Below are lines of data, and only some are wanted. Please repeat exactly those from the line that has "624x495 pixels." through the line that has "The height and width of the screenshot is (516, 757).".

[Dataset entries]
= = = = =

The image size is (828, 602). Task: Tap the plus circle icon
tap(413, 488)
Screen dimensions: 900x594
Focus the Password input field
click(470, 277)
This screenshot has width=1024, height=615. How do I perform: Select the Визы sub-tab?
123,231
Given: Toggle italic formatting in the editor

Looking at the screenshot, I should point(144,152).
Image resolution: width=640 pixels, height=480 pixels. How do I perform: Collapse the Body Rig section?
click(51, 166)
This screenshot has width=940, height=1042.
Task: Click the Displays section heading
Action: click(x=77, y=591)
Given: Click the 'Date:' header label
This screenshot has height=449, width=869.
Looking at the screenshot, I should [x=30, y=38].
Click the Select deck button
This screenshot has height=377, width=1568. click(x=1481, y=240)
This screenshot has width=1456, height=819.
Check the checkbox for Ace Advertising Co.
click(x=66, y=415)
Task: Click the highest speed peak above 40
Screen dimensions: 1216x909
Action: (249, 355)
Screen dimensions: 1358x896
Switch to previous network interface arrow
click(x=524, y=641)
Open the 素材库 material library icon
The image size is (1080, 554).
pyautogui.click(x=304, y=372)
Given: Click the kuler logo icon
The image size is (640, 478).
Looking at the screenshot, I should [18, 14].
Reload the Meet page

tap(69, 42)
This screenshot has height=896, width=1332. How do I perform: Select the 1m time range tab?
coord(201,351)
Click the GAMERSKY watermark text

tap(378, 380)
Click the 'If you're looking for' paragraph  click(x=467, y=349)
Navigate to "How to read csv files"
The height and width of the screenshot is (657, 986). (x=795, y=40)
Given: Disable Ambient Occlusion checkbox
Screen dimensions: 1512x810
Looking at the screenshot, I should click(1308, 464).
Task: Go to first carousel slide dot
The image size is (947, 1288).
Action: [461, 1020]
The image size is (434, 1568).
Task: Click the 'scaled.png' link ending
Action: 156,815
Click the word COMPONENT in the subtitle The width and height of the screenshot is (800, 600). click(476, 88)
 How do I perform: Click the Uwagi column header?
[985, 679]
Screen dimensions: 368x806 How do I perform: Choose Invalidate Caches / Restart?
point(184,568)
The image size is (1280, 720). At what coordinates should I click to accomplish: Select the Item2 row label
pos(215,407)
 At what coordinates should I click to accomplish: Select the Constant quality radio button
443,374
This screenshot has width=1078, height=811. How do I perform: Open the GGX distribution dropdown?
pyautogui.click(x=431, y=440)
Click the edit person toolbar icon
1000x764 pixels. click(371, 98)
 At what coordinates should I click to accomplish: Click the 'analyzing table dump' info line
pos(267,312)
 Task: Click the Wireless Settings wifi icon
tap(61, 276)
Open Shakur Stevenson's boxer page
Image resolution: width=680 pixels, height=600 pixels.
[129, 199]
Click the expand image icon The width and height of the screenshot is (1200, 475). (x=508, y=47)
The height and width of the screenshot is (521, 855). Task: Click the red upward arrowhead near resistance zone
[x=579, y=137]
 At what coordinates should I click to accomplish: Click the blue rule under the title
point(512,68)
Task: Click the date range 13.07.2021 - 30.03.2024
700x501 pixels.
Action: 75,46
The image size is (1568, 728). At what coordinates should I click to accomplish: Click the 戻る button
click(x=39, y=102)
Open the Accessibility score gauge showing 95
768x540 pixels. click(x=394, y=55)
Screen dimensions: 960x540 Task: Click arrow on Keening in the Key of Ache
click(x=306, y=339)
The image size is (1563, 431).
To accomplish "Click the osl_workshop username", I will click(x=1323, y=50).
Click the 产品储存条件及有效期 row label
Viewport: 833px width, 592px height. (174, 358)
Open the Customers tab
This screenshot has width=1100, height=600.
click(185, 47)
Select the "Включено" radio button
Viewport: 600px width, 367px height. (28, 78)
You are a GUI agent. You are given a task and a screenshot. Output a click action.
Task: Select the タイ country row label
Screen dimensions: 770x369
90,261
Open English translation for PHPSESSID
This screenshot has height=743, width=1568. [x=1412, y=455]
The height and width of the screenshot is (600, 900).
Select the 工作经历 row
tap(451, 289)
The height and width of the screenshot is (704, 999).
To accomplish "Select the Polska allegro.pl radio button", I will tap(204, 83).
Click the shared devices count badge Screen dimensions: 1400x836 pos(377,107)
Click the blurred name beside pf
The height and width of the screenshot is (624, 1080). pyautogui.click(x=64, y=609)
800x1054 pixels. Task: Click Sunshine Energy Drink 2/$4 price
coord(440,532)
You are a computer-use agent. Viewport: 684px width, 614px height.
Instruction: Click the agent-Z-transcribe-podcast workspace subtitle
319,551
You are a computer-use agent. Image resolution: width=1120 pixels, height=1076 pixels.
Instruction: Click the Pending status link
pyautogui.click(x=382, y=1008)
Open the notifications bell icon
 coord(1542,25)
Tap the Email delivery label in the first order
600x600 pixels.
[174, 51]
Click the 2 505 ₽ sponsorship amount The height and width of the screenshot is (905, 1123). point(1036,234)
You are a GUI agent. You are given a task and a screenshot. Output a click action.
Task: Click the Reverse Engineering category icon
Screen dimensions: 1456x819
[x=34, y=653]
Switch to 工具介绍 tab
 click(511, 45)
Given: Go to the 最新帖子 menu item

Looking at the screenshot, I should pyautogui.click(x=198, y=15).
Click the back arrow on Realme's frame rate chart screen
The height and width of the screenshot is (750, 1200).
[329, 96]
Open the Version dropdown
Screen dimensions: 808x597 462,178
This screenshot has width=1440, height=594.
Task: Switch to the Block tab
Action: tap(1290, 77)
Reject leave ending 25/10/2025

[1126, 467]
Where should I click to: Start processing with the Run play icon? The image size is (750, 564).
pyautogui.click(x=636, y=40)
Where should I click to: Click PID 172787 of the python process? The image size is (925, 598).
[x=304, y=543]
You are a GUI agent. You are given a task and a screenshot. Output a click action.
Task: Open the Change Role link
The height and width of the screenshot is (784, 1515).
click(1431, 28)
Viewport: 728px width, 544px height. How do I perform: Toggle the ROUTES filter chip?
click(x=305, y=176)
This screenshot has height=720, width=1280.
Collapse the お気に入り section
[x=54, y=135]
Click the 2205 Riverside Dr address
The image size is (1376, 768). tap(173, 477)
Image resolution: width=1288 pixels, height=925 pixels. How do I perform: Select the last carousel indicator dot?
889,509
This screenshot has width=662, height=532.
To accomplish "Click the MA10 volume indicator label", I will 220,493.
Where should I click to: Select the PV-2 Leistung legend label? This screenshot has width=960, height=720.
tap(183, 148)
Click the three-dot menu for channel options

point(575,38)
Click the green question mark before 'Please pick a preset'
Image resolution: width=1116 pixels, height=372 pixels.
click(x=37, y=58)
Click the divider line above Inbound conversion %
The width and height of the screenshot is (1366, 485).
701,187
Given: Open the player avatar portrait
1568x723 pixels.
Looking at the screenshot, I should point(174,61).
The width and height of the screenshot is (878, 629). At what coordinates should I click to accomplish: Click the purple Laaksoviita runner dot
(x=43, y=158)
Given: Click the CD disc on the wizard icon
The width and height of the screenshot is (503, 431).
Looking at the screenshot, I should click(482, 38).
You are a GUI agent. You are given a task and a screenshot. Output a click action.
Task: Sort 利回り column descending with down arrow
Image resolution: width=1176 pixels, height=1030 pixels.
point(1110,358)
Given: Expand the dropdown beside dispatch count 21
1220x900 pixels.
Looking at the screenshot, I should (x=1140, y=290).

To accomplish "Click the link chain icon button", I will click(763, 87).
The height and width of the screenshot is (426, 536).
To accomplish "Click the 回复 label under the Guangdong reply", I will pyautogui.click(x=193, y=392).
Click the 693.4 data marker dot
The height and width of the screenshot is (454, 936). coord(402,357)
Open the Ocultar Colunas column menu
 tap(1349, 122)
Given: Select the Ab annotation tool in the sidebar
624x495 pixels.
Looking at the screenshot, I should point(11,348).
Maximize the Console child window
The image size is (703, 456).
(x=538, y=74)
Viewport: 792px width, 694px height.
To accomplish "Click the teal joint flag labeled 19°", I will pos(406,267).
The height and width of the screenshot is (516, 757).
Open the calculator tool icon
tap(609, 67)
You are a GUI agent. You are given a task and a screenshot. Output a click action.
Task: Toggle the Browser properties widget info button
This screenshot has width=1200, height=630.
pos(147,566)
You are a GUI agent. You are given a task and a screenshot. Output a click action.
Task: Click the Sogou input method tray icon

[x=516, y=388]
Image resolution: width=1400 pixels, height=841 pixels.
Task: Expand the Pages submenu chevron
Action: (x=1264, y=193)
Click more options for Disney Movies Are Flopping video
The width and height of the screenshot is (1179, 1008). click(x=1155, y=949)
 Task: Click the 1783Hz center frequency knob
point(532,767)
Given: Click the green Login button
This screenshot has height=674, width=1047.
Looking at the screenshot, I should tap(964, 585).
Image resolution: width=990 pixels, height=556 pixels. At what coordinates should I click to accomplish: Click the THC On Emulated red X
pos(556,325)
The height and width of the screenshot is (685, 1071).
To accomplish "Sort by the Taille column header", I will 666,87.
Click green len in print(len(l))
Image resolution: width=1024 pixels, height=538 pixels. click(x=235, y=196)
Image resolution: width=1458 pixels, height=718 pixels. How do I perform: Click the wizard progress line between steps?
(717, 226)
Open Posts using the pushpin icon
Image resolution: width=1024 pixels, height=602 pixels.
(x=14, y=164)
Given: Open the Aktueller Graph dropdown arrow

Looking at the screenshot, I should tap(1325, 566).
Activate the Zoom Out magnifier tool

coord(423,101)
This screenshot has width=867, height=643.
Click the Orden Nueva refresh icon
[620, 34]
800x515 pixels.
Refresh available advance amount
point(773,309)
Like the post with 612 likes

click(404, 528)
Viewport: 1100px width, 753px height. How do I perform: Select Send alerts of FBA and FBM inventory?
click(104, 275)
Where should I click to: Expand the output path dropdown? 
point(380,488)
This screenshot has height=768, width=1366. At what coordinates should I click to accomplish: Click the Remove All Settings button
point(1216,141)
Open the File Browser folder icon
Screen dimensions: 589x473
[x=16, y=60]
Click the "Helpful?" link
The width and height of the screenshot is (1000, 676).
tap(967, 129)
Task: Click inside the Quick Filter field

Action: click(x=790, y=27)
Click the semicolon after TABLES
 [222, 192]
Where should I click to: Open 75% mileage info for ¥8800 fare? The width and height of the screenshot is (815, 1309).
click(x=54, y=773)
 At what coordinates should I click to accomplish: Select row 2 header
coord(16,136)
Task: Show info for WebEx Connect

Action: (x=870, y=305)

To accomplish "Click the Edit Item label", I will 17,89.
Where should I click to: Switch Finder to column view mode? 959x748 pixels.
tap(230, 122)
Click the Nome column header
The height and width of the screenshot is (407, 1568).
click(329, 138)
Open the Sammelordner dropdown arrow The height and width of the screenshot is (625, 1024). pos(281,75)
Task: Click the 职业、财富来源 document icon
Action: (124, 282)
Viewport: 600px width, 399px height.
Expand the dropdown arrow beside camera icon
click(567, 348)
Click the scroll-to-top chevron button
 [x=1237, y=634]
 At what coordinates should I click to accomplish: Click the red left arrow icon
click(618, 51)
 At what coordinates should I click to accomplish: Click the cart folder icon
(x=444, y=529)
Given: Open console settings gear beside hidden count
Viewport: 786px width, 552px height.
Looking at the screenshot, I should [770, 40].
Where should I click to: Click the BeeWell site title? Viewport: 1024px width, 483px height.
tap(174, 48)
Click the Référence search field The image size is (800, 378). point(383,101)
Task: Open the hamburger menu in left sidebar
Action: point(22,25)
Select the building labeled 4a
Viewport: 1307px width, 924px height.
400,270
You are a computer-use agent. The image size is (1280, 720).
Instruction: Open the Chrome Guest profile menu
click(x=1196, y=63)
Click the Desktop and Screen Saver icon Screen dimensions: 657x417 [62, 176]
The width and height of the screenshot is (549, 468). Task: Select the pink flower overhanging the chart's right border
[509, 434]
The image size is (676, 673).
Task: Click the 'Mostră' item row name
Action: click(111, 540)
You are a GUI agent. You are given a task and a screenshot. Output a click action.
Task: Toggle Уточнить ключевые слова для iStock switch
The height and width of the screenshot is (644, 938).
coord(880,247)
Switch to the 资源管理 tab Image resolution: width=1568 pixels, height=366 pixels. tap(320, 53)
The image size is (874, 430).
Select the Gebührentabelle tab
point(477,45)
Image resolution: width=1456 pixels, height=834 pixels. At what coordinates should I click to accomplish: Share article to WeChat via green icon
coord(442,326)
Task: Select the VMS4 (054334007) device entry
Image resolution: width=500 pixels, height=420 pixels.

= = = = =

Final answer:
624x495 pixels.
Looking at the screenshot, I should point(11,348).
Maximize the Console child window
The image size is (703, 456).
(x=538, y=74)
Viewport: 792px width, 694px height.
To accomplish "Click the teal joint flag labeled 19°", I will pos(406,267).
The height and width of the screenshot is (516, 757).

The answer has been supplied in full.